▶ _Problem_: Below are entries. Reproduce exactly the lines between the line holding "The image size" and the line holding "You are a computer-use", inclusive, and only those.

■ ■ ■ ■ ■

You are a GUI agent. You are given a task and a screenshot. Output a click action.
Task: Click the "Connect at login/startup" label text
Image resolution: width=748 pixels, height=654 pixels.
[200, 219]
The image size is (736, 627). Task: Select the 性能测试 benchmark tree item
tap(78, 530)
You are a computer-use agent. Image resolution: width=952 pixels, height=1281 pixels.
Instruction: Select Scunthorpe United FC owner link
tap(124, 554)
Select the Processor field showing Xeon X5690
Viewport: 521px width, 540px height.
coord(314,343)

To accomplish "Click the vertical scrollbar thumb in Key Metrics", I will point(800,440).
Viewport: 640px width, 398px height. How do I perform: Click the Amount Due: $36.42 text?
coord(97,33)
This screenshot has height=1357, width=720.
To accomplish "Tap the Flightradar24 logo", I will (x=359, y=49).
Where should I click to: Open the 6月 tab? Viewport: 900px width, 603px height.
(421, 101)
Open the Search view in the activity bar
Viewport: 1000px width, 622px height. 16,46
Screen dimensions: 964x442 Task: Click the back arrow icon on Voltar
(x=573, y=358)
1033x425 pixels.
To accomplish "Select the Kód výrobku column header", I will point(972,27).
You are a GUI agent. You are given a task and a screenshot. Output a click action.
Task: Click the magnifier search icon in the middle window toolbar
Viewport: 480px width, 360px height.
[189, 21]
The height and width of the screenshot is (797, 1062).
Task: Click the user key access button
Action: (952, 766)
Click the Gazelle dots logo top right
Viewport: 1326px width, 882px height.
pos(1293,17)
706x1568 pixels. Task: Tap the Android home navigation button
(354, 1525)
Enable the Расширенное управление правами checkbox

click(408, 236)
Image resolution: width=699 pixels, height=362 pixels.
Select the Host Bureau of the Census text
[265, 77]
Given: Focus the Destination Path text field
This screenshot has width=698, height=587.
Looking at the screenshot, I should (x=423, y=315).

■ ■ ■ ■ ■

▶ _Solution to the problem_:
The image size is (736, 627). Task: Select the 性能测试 benchmark tree item
tap(78, 530)
You are a computer-use agent. Image resolution: width=952 pixels, height=1281 pixels.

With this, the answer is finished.